If anything, reasons to be pretty may be better enjoyed by those coming fresh to the world of LaBute, but even those familiar with his nasty twists and turns will likely enjoy what Adler makes of them.Brandon K. Thorp reviewed for the Miami New Times:
Kent is one of LaBute's scarier creations, or maybe he just seems that way because Todd Allen Durkin is such a scary actor.
Durkin is a pleasure to watch, but he's not even the most captivating character on Joe Adler's stage.
Erin Joy Schmidt's Steph is repulsively fascinating...
Ricky Waugh has never been as sensitive and subtle...
...when Carly begins to recognize the dysfunctions in her own domestic life she heretofore only suspected in Greg and Steph's, (Anderson) snaps to and digs in, her performance taking on gravitas.Christine Dolen reviewed for the Miami Herald:
...under Joseph Adler's intelligently textured direction, a sizzling GableStage cast is serving up take-no-prisoners LaBute.

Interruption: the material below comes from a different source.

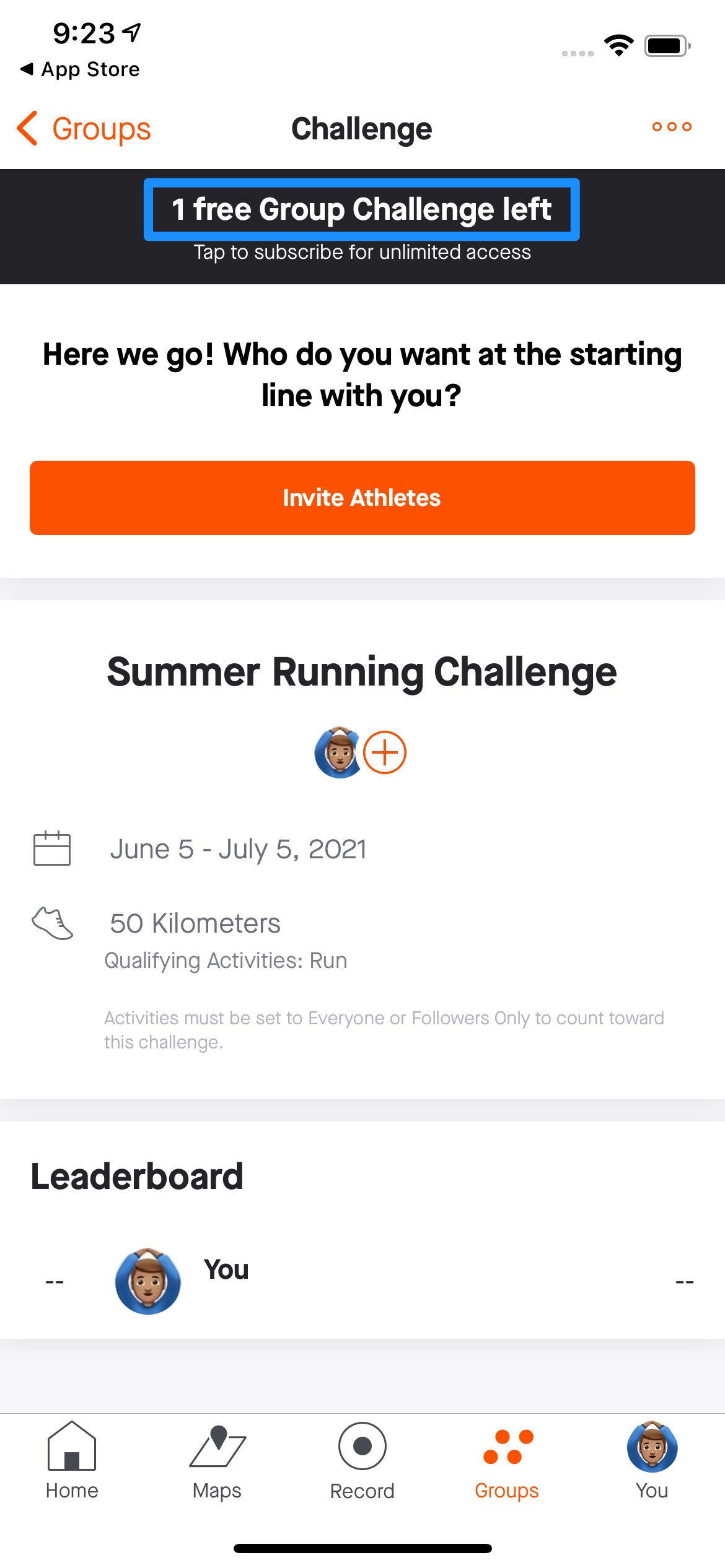
Task: Tap the June 5 - July 5, 2021 date
Action: pos(239,849)
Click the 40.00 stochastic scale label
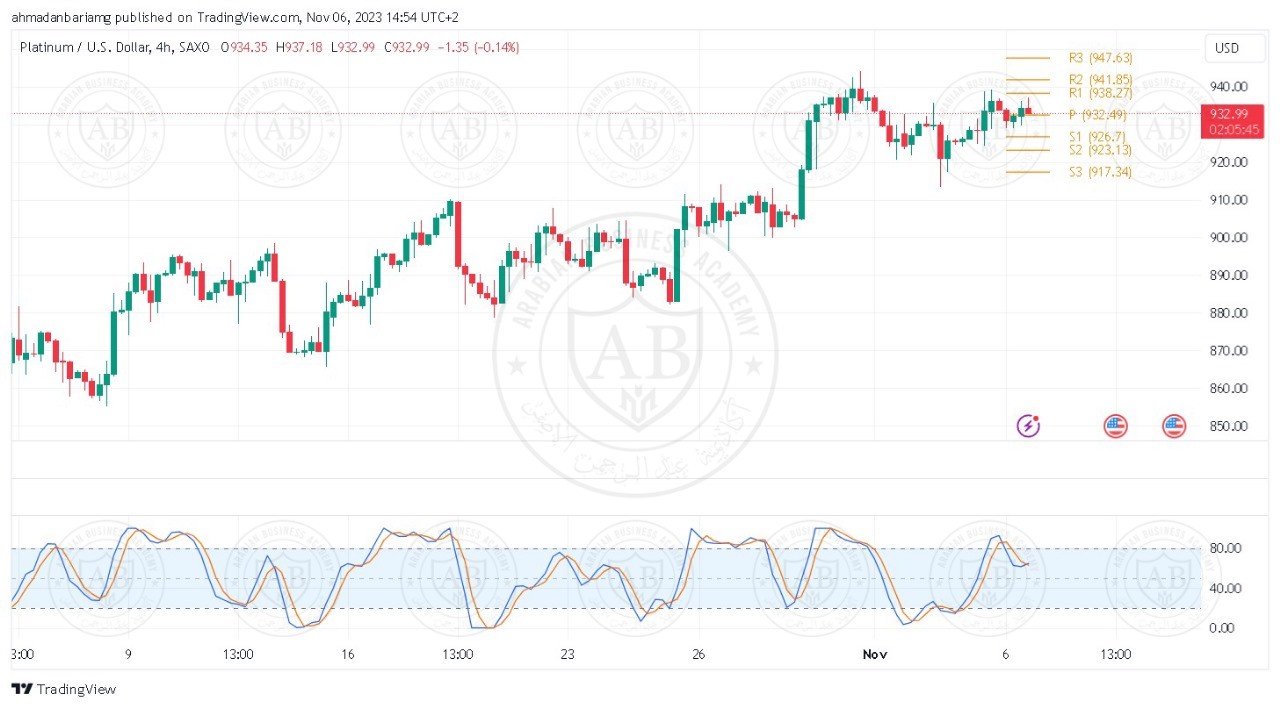This screenshot has width=1280, height=708. [1228, 588]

All four actors fully and convincingly inhabit their characters. Though Greg is both stuck and drifting through life, Waugh registers the thoughts and emotional jolts that will take him to a new place. Schmidt conveys Steph's torrents of rage physically. Anderson (who doesn't wear a wedding ring, though Carly would) finds Carly's empathetic vulnerability. And Durkin plays Kent's piggishness with pedal-to-the-metal glee.
The fine design work -- by Lyle Baskin (set), Jeff Quinn (lighting), Matt Corey (music and sound) and Ellis Tillman (costumes) -- easily takes us into the characters' blue-collar world...

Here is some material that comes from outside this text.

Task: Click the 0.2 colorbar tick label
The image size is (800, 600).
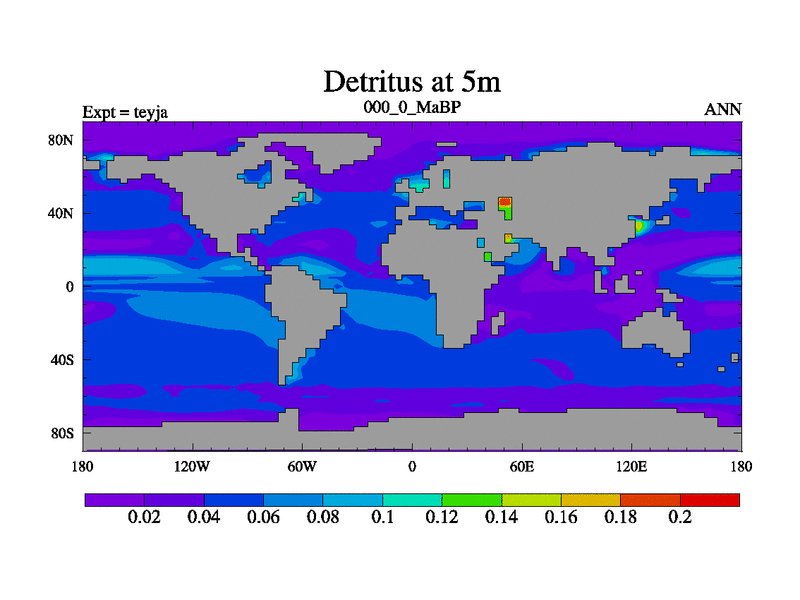Action: (x=680, y=517)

...Reasons To Be Pretty is one wild, engrossing ride that twists and turns exactly as LaBute intended, thanks to Adler and his killer cast.Ron Levitt reviewed for ENV Magazine:
A wonderful Erin Joy Schmidt opens the show with a blistering attack, filled with four letter words and other expletives that may surprise and make uncomfortable even veteran audiences of LaBute plays. The opening scene is pure fireworks...
Director Adler once again has a quartet of super actors at his disposal. Ricky Waugh is a standout. He gets better (if that is possible) in every show he’s in. Todd Allen Durkin, mucho award-winning actor, once again shows why he is a South Florida favorite; Amy Elane Anderson is perfect as a security guard/soon to be a mother who is coming of age with serious questions. However, Erin Joy Schmidt – who lets loose on her boyfriend when she learns he has described her as “regular” – is a complete knockout as Waugh’s girlfriend.
Kudos to Lyle Baskin for the set; Jeff Quinn for the lighting; Matt Corey for the sound and Ellis Tillman for the factory attire of his characters.Reasons To Be Pretty plays at GableStage through November 22, 2009.